Whatever appears in the data below, copy it exactly.
• • • •
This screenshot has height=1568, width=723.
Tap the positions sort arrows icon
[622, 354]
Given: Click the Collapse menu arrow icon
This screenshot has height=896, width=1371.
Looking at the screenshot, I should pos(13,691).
• • • •
> **ANSWER SECTION**
This screenshot has height=1568, width=723.
Tap the positions sort arrows icon
[622, 354]
Given: Click the Collapse menu arrow icon
This screenshot has height=896, width=1371.
Looking at the screenshot, I should pos(13,691).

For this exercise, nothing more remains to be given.